Top of Information supplied

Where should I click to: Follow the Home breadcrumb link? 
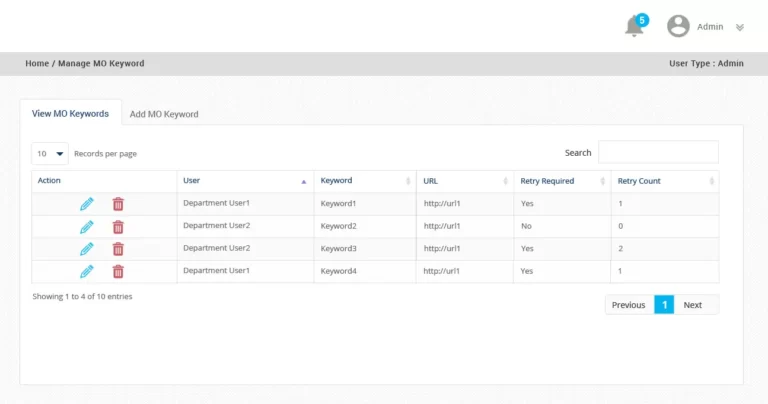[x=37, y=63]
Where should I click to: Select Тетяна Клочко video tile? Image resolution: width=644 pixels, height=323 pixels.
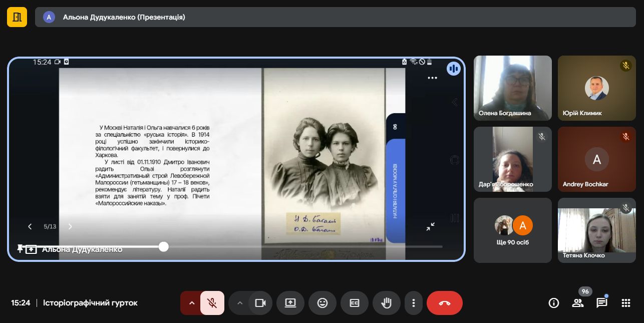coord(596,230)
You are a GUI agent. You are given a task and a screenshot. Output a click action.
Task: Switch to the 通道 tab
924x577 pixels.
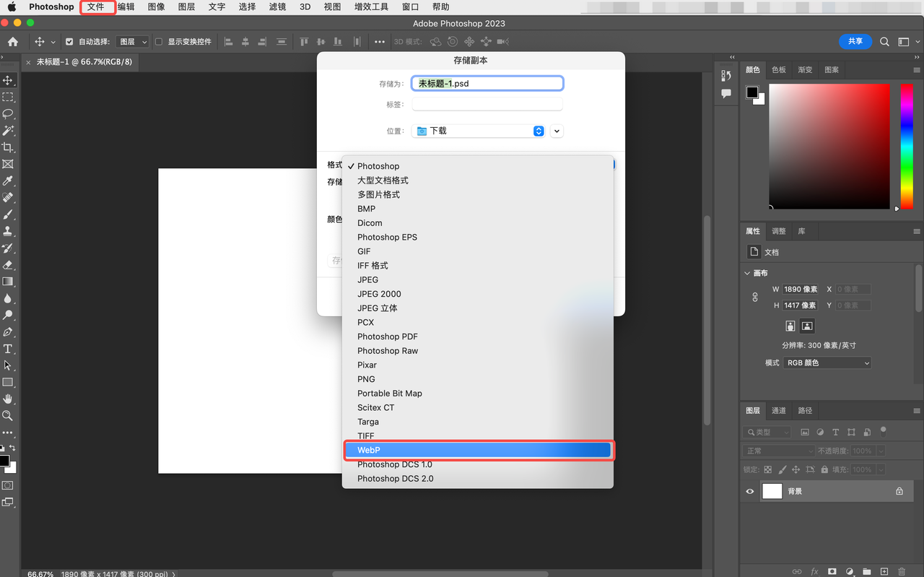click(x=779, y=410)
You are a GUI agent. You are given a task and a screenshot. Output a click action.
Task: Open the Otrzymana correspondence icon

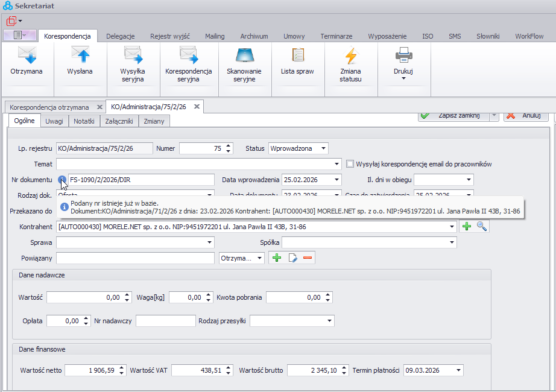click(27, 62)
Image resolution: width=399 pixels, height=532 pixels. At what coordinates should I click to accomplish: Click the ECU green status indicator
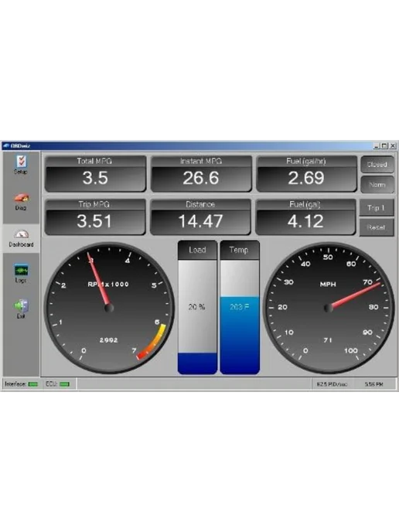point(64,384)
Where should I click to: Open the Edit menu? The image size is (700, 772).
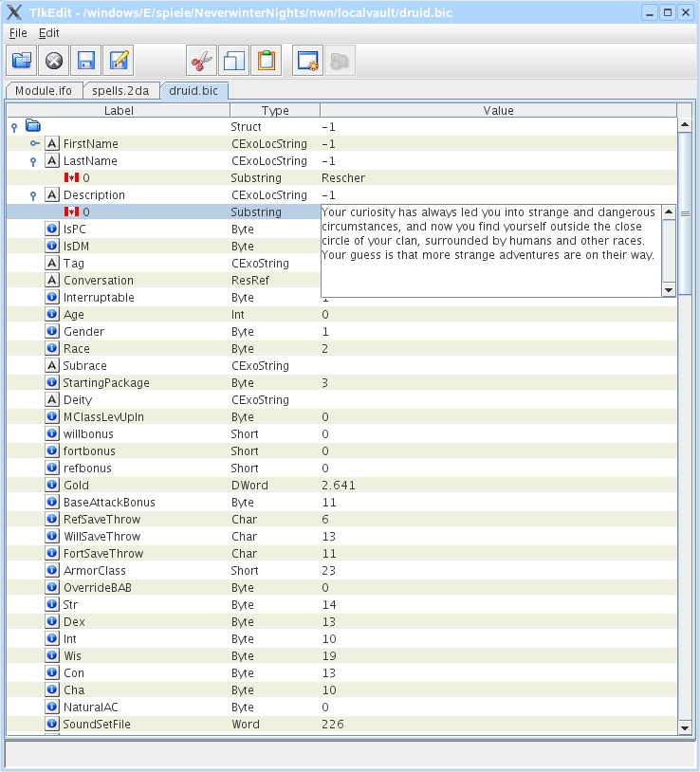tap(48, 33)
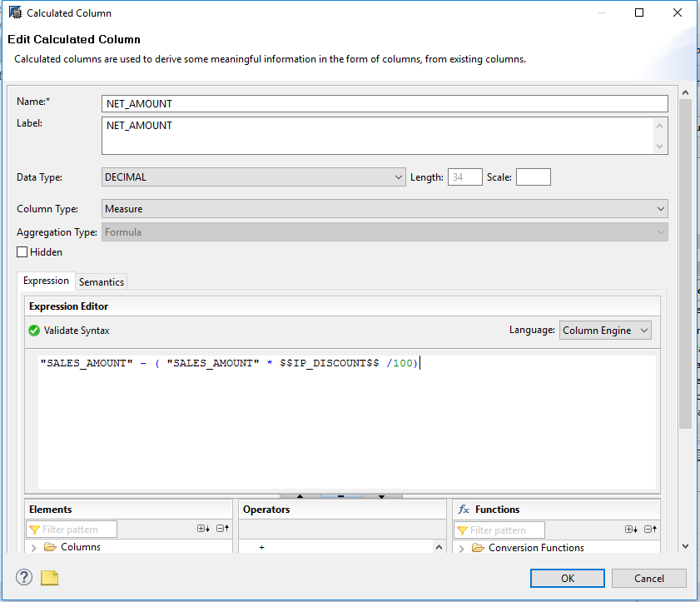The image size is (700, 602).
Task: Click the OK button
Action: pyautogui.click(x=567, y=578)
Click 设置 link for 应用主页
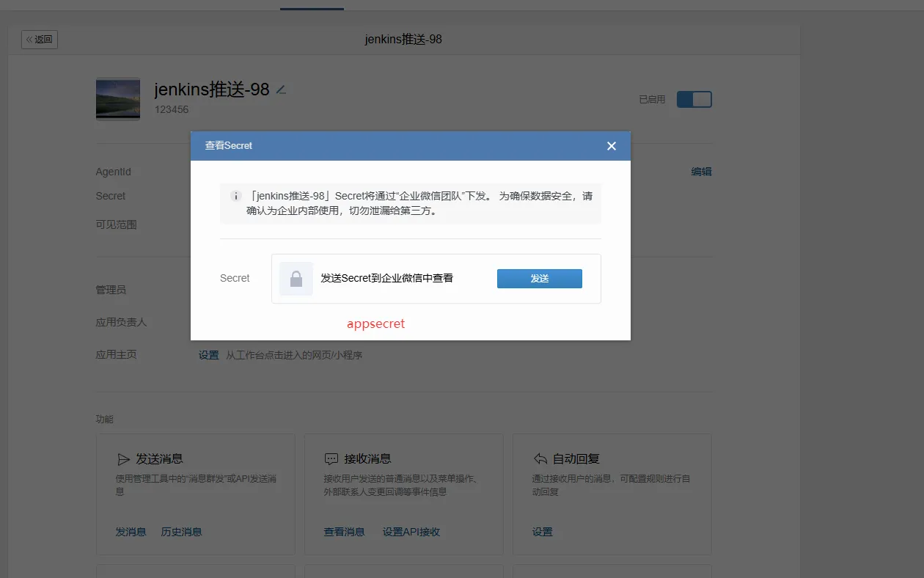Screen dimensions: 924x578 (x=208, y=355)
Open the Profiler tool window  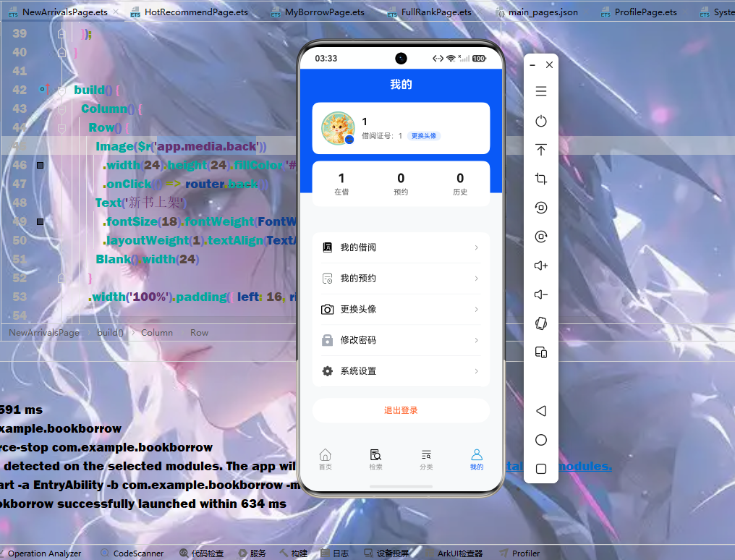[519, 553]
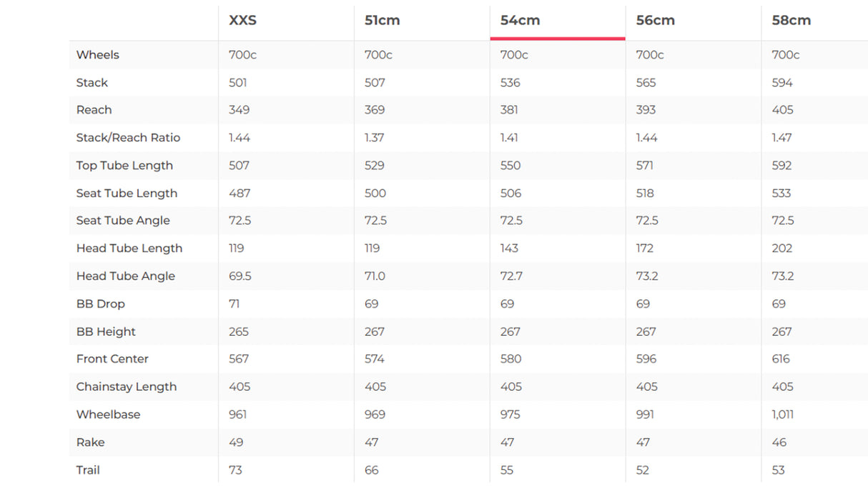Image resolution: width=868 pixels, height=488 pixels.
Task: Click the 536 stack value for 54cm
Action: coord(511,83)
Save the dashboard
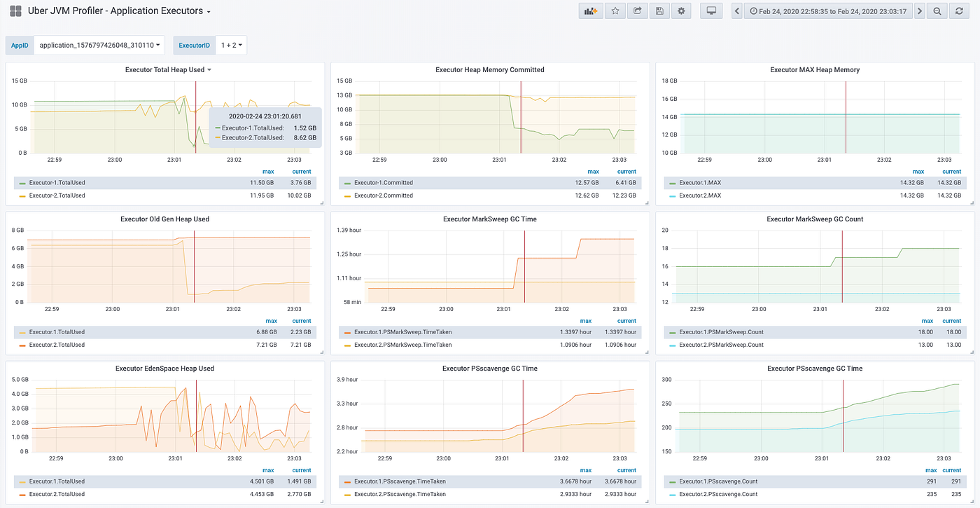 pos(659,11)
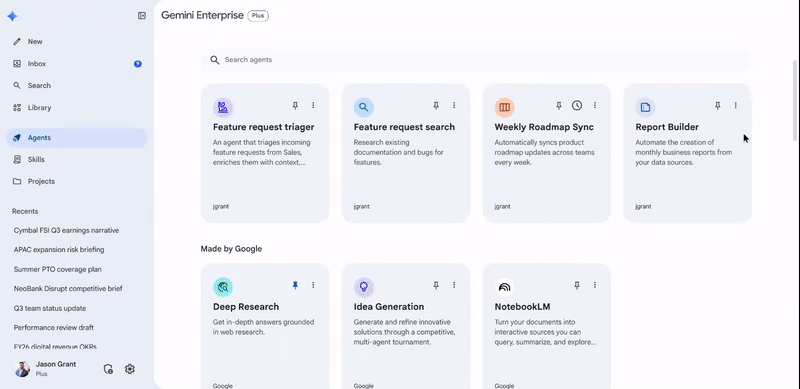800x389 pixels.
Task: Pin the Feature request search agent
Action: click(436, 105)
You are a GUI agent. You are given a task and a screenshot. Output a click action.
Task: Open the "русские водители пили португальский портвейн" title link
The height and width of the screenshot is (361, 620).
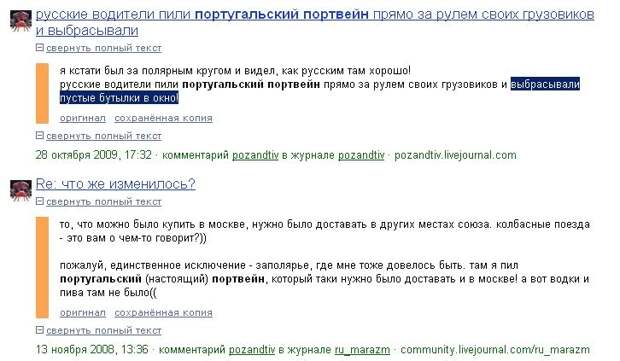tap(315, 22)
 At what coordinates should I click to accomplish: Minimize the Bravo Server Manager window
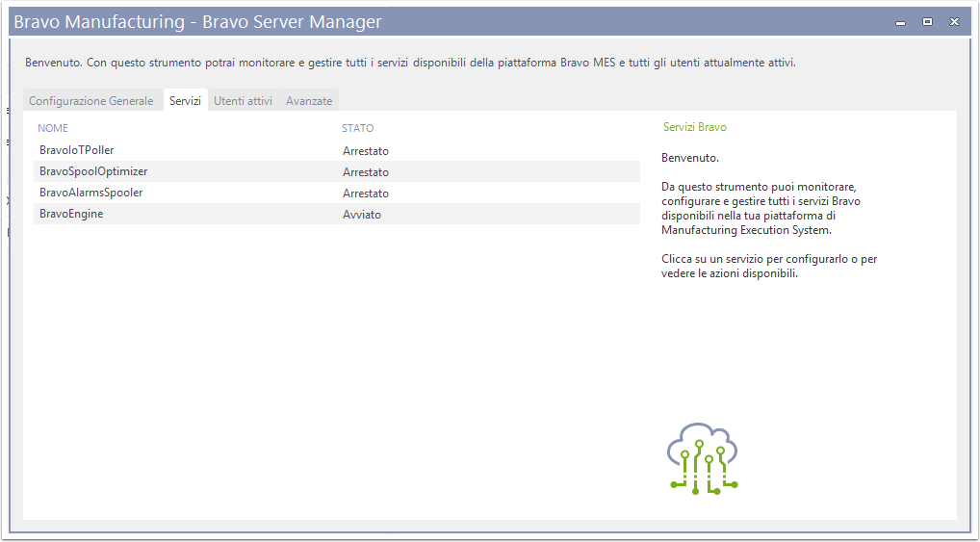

Bottom of Information supplied

• _Work task_
Please output only the lines running from the one that holds "The height and" through the last line of the entries, both ends included, without any images.

• _Task solution_
The height and width of the screenshot is (361, 620).
tap(315, 22)
 At what coordinates should I click to accomplish: Minimize the Bravo Server Manager window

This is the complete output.